▼

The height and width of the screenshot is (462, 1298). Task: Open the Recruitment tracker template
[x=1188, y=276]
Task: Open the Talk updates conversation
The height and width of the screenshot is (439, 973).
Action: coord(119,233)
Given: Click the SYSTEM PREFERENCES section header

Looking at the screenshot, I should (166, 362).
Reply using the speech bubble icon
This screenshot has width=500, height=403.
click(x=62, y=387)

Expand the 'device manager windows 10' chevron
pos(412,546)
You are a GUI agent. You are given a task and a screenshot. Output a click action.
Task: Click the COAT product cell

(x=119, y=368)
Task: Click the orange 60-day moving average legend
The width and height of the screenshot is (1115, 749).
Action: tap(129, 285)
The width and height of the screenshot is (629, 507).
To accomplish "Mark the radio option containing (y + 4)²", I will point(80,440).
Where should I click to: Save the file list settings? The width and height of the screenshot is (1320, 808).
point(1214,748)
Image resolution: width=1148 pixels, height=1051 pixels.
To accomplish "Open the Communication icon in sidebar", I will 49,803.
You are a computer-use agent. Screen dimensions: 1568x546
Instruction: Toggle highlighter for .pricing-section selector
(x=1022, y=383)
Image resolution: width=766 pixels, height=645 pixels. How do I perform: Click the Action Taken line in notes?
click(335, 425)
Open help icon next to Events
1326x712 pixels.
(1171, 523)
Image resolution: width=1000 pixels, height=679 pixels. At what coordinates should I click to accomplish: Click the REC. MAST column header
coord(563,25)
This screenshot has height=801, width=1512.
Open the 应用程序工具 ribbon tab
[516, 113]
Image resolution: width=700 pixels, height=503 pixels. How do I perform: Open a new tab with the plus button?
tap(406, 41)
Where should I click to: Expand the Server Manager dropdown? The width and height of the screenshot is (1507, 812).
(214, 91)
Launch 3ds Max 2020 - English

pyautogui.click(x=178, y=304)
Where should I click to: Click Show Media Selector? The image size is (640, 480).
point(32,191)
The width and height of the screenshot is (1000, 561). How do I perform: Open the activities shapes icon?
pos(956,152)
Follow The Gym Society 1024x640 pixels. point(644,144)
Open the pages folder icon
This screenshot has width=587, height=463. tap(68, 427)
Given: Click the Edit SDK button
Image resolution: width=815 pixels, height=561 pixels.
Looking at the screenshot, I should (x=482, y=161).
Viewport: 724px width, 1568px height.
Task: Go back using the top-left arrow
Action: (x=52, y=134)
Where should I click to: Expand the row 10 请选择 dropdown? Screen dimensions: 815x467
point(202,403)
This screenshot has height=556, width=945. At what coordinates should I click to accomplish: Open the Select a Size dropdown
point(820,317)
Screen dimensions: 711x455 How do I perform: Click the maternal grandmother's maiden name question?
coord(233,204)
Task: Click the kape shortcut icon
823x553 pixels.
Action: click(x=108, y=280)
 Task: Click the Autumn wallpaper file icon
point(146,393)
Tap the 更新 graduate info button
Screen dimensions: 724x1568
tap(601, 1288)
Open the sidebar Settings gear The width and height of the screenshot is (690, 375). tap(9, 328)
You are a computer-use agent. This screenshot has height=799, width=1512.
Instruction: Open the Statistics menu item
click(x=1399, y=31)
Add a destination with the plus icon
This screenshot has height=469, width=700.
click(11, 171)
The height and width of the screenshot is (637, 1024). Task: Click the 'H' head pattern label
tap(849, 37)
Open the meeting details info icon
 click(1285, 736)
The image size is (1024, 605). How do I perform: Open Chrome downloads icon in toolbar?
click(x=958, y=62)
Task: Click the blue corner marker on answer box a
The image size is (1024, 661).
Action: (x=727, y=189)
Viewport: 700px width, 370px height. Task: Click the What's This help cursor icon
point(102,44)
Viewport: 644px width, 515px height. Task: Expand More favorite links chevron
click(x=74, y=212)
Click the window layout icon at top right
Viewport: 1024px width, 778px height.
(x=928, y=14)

▲

=== WHAT THE EXERCISE ASKS ===
Copy all lines of the records in which the string "computer" can be found.

=== RESULT ===
You are a computer-use agent. Screen dimensions: 1568x546
You are a computer-use agent. This screenshot has height=799, width=1512.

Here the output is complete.